Methionine Restriction (and Calorie Restriction and Mimetics) Improve Endurance in Old Individuals by Boosting Capillary Formation

There was something of a blizzard of publicity materials today for work on calorie restriction mimetics and a mechanism of action by which they improve endurance in old mice, acting to increase the generation of capillaries in muscle tissue via stress response systems related to sirtuins and NAD+. Given the present commercial efforts relating to supplements that enhance NAD+ levels, and given that the people involved are the same as those who popularized sirtuin research and development some years ago, we're probably in for at least a few years of hype related to these compounds and research into NAD+ in general.

It is worth remembering that nothing other than scientific knowledge emerged from all of the excitement surrounding sirtuins - well, that, and some people became wealthier by selling a company to GSK, but that research was later written off as not being a viable path to therapies. I'm not yet convinced that any excitement is justified in the present case either: ways to enhance NAD+ look little better than the past decade of ways to adjust sirtuin levels, and neither captures the full effect of calorie restriction. Marginal adjustments to the trajectory of aging are worth having when they are free, but as a major focus of aging research and development, I think this a poor investment. There are other roads to intervention in the aging process, such as SENS, that have a far better expectation value when it comes to the size of future benefits to human health and longevity. If we're going to put billions in funding and scores of scientists to work for decades, why not on the path that leads to comprehensive rejuvenation, rather than the path that leads to only modest effects on aging?

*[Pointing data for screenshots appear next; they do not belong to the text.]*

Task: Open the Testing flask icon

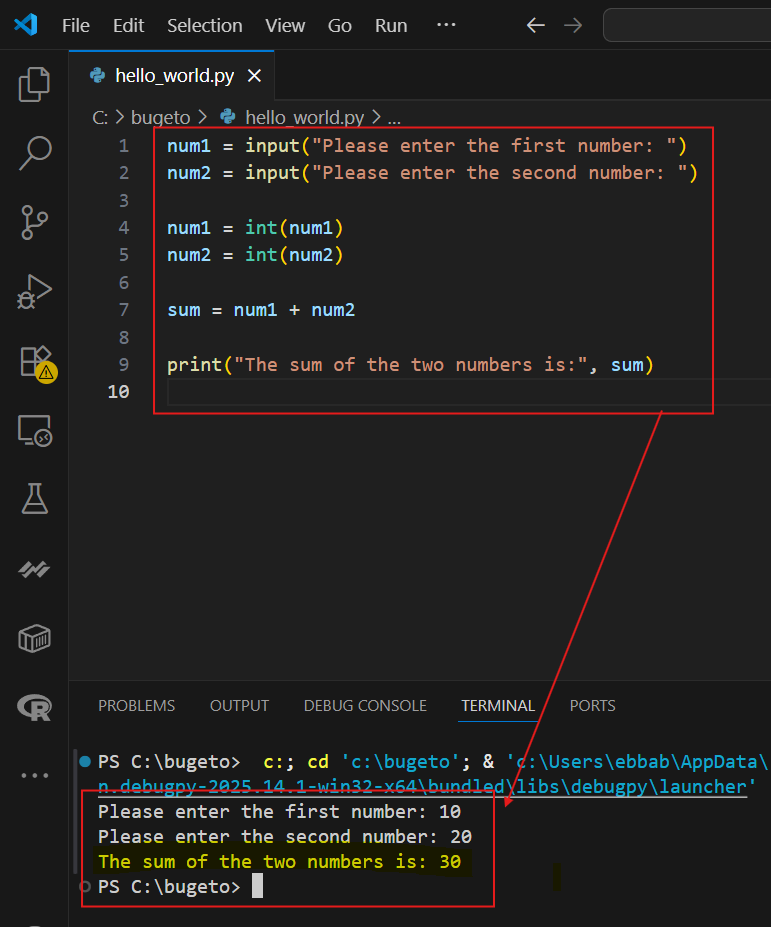Action: (35, 499)
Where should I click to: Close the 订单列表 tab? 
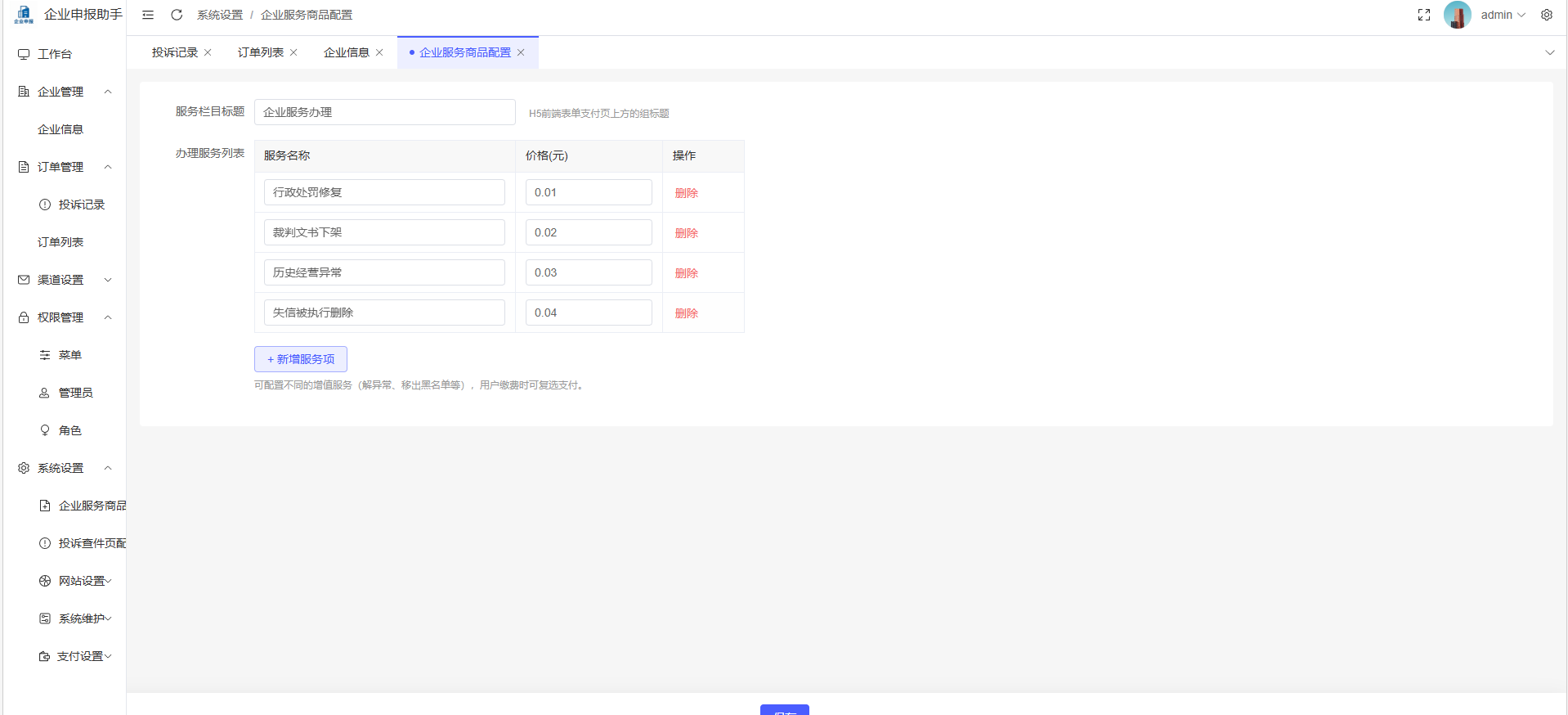click(x=294, y=52)
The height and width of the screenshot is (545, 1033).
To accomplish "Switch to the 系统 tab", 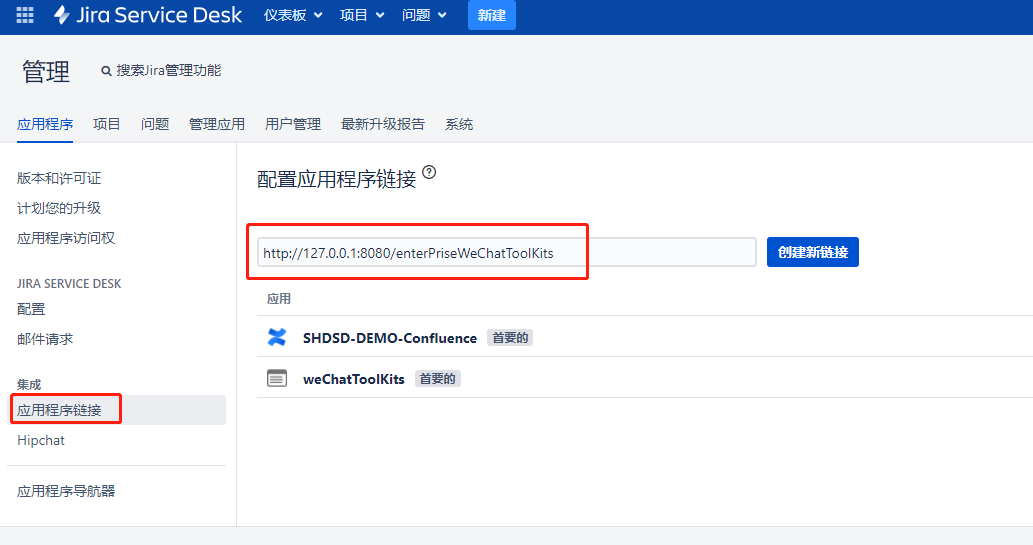I will pyautogui.click(x=459, y=124).
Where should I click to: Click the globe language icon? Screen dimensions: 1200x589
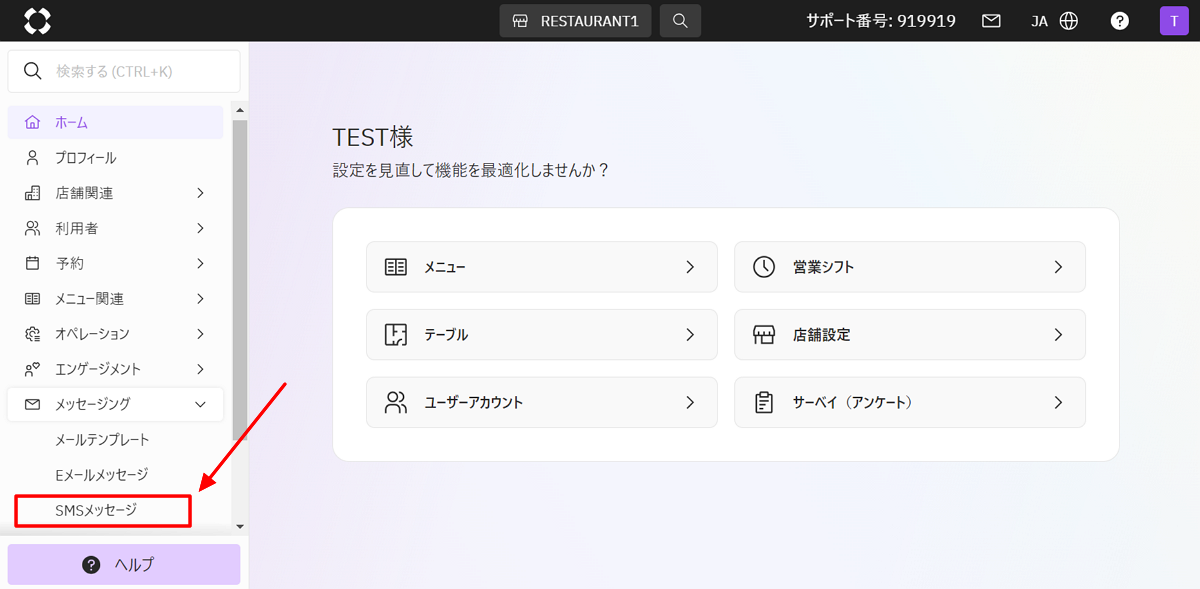pos(1069,21)
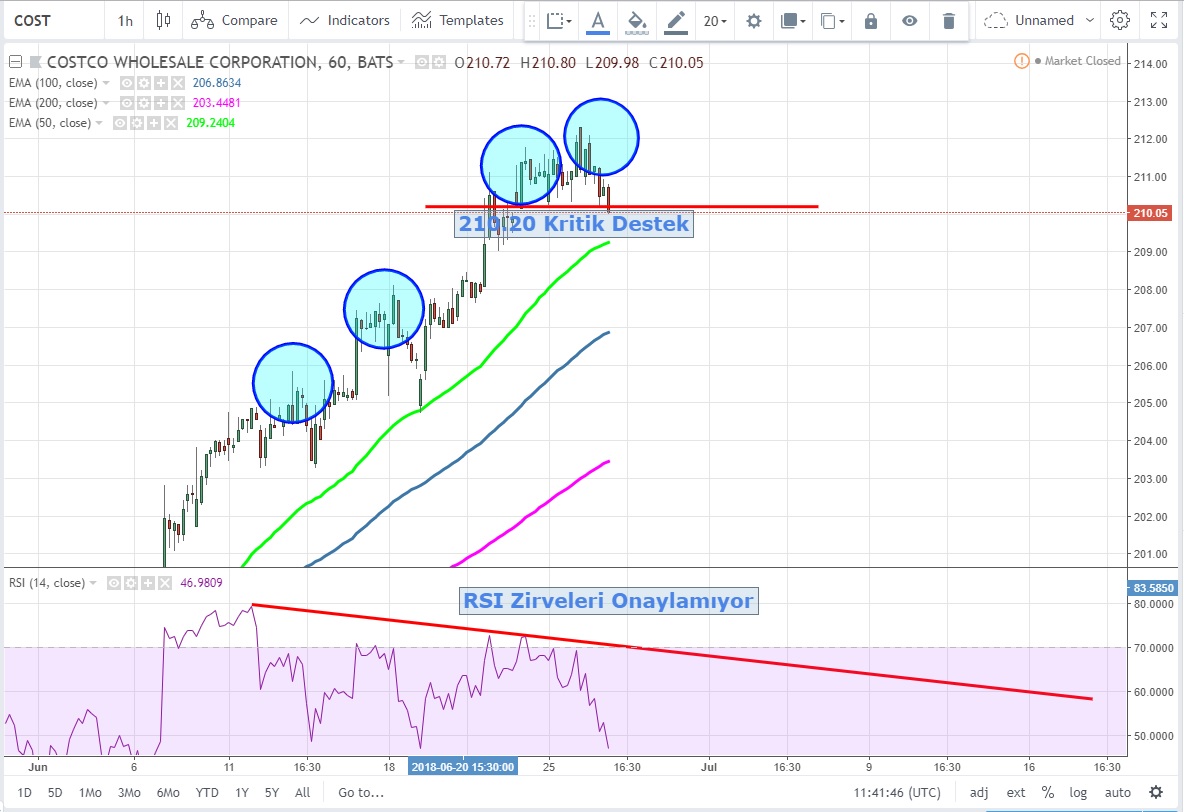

Anyway, that said, at the level of mechanisms and biochemistry this research is most interesting. It should adjust some of the present thinking regarding the relative contributions of various mechanisms to sarcopenia, for example, a condition with many possible causes. Loss of blood supply to muscles is on that list, and it is worth noting that other possible detrimental effects of a loss of capillaries with aging have also been investigated by researchers in recent years. Since calorie restriction is known to slow the progression of sarcopenia, that might increase the expectation for capillary loss to be significant in a variety of tissues - and thus worthy of a greater focus and further investigation. What are the underlying causes, however? This doesn't just randomly happen. Which of the known root causes of aging underlie this loss? It is far from clear as to why exactly this happens, unfortunately, but given greater interest in the topic, answers will arrive in time.

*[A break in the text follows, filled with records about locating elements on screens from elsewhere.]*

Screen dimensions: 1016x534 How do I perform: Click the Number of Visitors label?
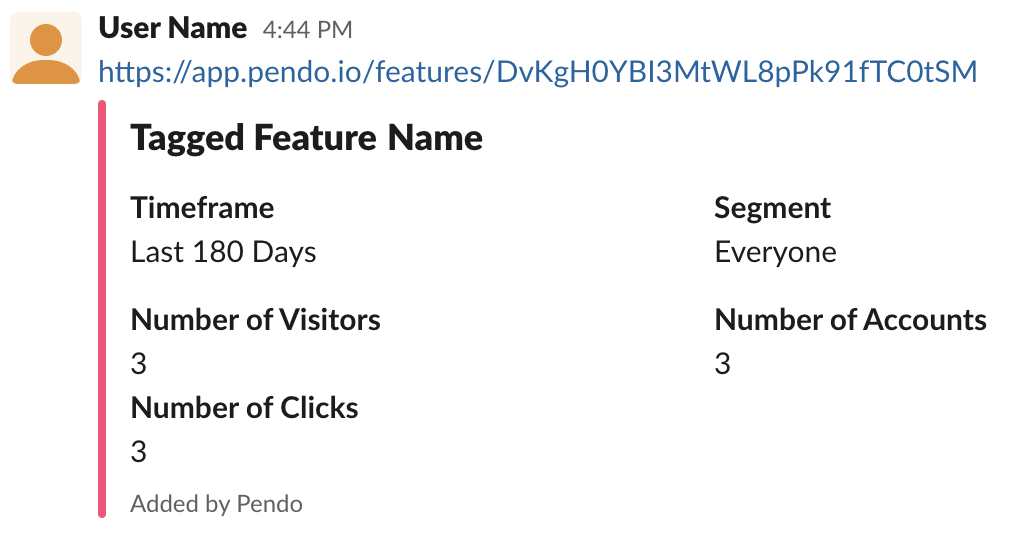255,319
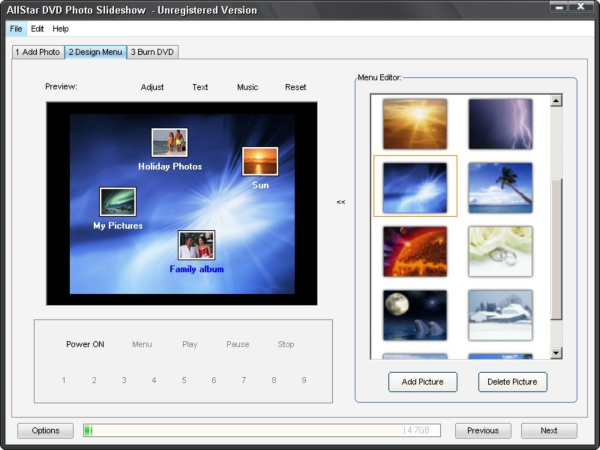The image size is (600, 450).
Task: Select the Sun album icon in preview
Action: coord(260,161)
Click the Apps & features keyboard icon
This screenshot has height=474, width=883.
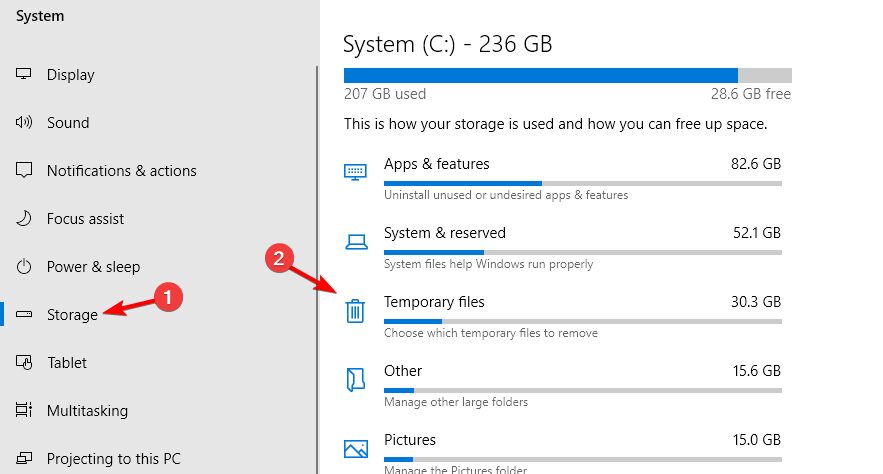coord(356,172)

Some of the research here uses methionine restriction as a way to trigger many of the same stress response mechanisms as calorie restriction. While the two approaches don't produce exactly the same outcome in rodents, they clearly work through overlapping mechanisms. It is thought that much of the calorie restriction response is controlled through methionine sensing rather than mechanisms relating to the many other constituents of diet. It is, however, a very complex phenomenon, in which near everything in metabolism changes. That makes it a challenge to reverse engineer exactly what is taking place under the hood, and why progress towards effective calorie restriction mimetic therapies has been so slow and expensive. It is less an exercise of discovery and more an exercise of mapping large areas of cellular biochemistry so that discovery can take place at all.

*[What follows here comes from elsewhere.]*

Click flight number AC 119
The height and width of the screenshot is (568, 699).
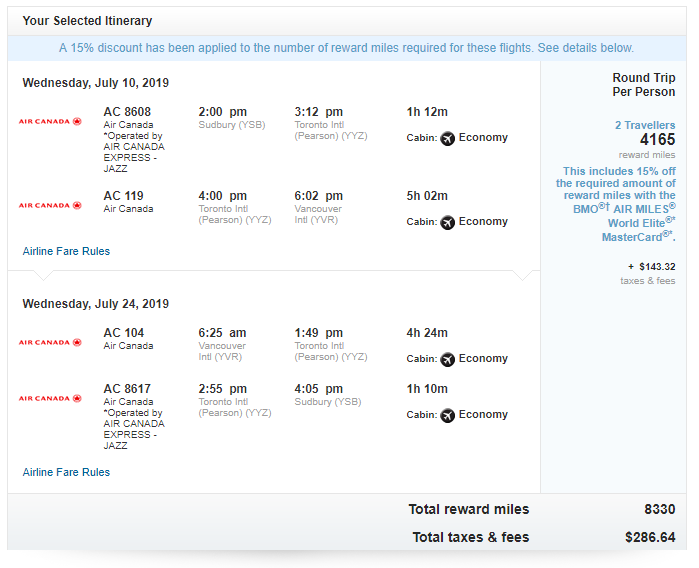point(123,196)
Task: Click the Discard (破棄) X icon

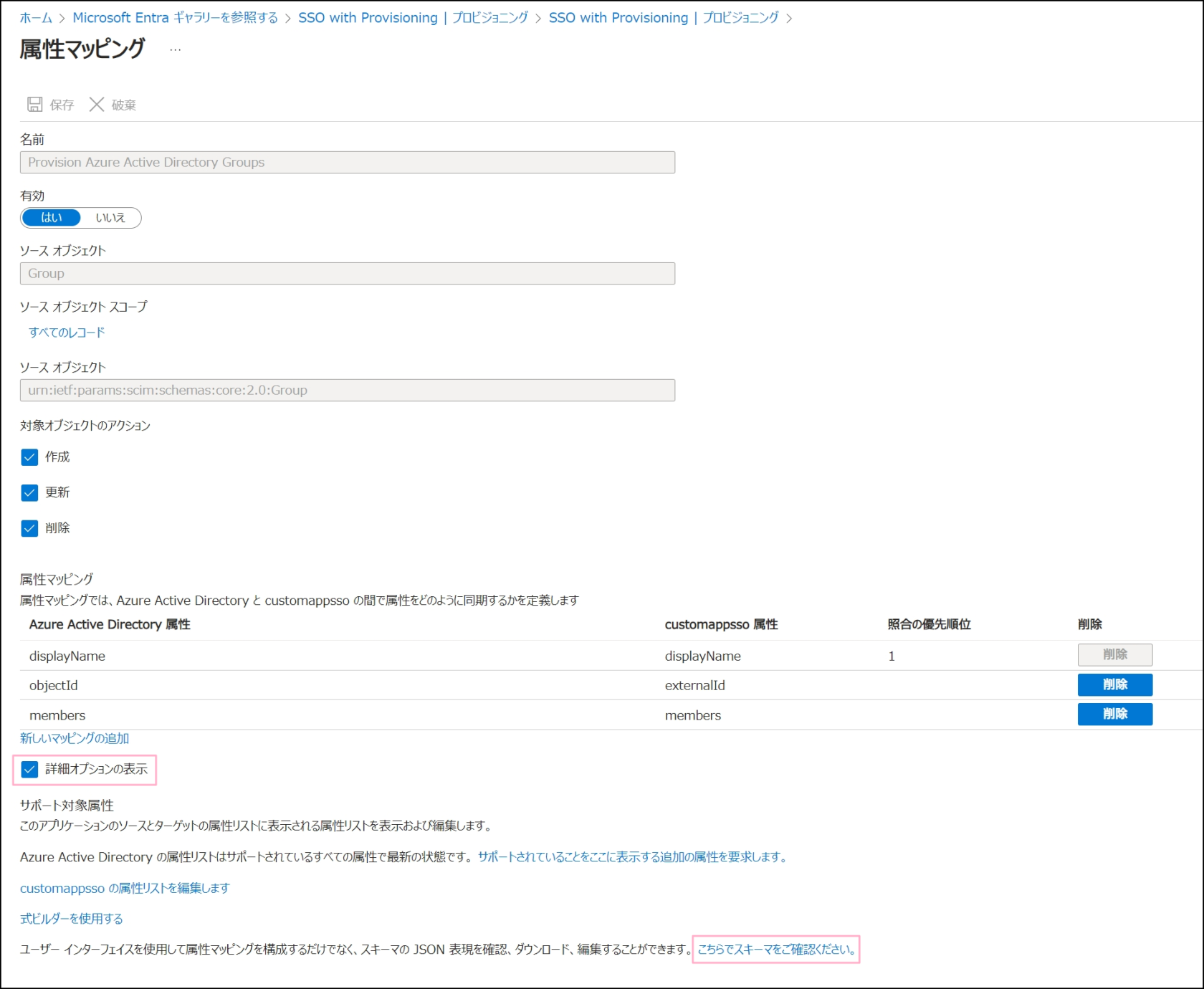Action: click(x=97, y=105)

Sulfur amino acid restriction diet triggers new blood vessel formation in mice

"The benefits of methionine restriction in rodents are fascinating because they resemble those of calorie restriction, but without enforced restriction of food intake." Previous work has shown that a methionine-restricted diet increases production of the gas, hydrogen sulfide, made in our cells where it functions in myriad beneficial ways. One of these is to promote the growth of new blood vessels from endothelial cells - a process known as angiogenesis. So the researchers decided to test whether there was a direct connection between a methionine-restricted diet and angiogenesis.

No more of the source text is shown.